Sobre lo que le conté no tuve respuesta. Todo rebotó en esa losa transparente hecha a prueba de ruidos, por eso el oleaje de mis palabras no llegó al caracol de sus oídos, sordos, sin acústica; mi voz se había resbalado por las laderas de la madera inerte.
Lo que más se me clavó en la memoria fue su sonrisa, esa sonrisa apenas dibujada por un sueño como si quisiera decirme que estaba feliz de haber emprendido el viaje sin retorno.
Cuando muere una hija, uno queda huérfano, indefenso, y hasta con vértigo, pues uno sigue navegando sobre las aguas inciertas del tiempo, que no tiene puerto. ¿Por qué duele tanto? Porque la que se fue es sangre de mi sangre y alma de mi alma. Por fuera aparezco entero, pero por dentro siento que estoy incompleto. Mi corazón, que ahora viste de negro, no se resigna a su partida.
Solamente los que hemos perdido una hija o un hijo conocemos la verdadera dimensión del dolor. Somos Cristos nómadas que nos congregamos cuando nos agobia el pesado madero del sufrimiento.
Yo llevo cinco lutos, cinco que se pueden contar con los dedos de una mano: la muerte de mis padres, el fallecimiento de mi hermano, la reciente defunción de mi hermana, y ahora la despedida, tan dolorosa, inexorable, de mi hija. Qué ironía. En la misma clínica donde dio a luz a mi nieto, 20 años después allí expira. ¡Cómo pesa este racimo de duelos!
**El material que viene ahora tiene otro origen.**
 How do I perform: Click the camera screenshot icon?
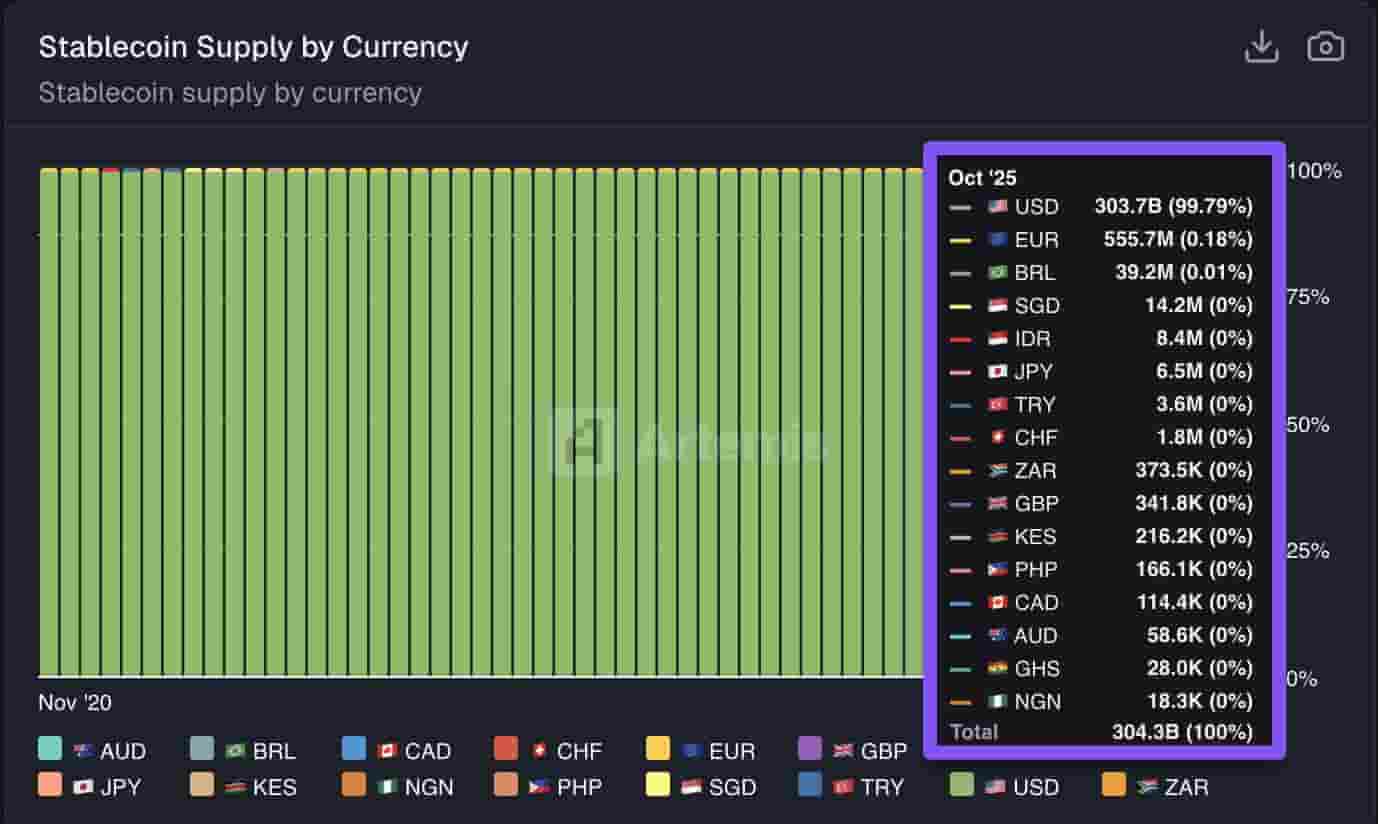click(x=1325, y=47)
Cada vez que visito su casa es como si abriera la compuerta de un dique de fuertes impresiones: “Chihiro” que me recibe con sus lágrimas y su pelambre color fúnebre. Los muebles se han impregnado de un silencio como si fuera un polvo que se ha hospedado ahí para siempre. Las joyas extraviaron la luz de su alegría, pues ya no está ella que las sacaba a pasear. Sus zapatos, en posición de firmes, ansían que su ama los vuelva a calzar para salir a la calle; otros, de tanto esperar, se han ido desmayando de lado. Cuando abro los clósets sus vestidos se agolpan y se alborotan, pero al sentir mi tacto parecen gritar: “¡Quita tu mano, tú no eres Megha!” Luego caen en un letargo que cuelga de los ganchos.
A pesar de que sus senos fueron arrasados por un vendaval de láser, ella manifestaba un espíritu alegre.
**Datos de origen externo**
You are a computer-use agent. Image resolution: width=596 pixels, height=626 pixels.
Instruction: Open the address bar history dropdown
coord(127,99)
Cómo no recordar aquella noche de julio cuando llegó a mi casa transpirando fiesta con su vestido largo azul zafiro; gotas de carmín se estancaban en las uñas de sus manos y pies. Las sombras verdes del bosque habían maquillado sus párpados, su piel despedía ese aroma sutil de la madreselva. La luna, con su ternura, se esmeró en darle brillo a su rostro, y aretes de colores se prendían y revoloteaban en sus orejas como diminutos colibríes que parecían decirle al oído “guapa”.
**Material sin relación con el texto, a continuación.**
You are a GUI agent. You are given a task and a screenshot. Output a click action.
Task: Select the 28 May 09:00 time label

—¿A dónde tan hermosa y tan de prisa, hija? —le pregunté.
—Voy a la boda de una amiga. Luego hablamos. No quiero llegar tarde —contestó.
Mientras partía, los faros traseros de su vehículo, también urgidos de verbena, no dejaban de parpadear como si fueran luciérnagas instaladas en la noche transitoria.
Hoy es su cumpleaños.
Déjala salir del cielo, Señor. Préstamela unos minutos para festejarla. No te la voy a entretener mucho. Sólo quiero que abrace este ramo de flores Casa Blanca que, en vida, le gustaban, y que saboree una rebanada de pastel con un capuchino. Luego le cantaré las Mañanitas, y le tocaré algo de la Pequeña serenata nocturna, de Mozart, la Primavera de Vivaldi y Para Elisa, de Beethoven, para que no extrañe la música que allá arriba ejecutan los ángeles.
Antes de que vuelva a emprender el vuelo permíteme, Señor, cortarle un pedacito de sus alas, a ese pedacito de su alma le pondré su nombre, luego lo plantaré en el jardín, un día brotará y elevará sus ramas, esas ramas amorosas de sus abrazos que en vida me daba.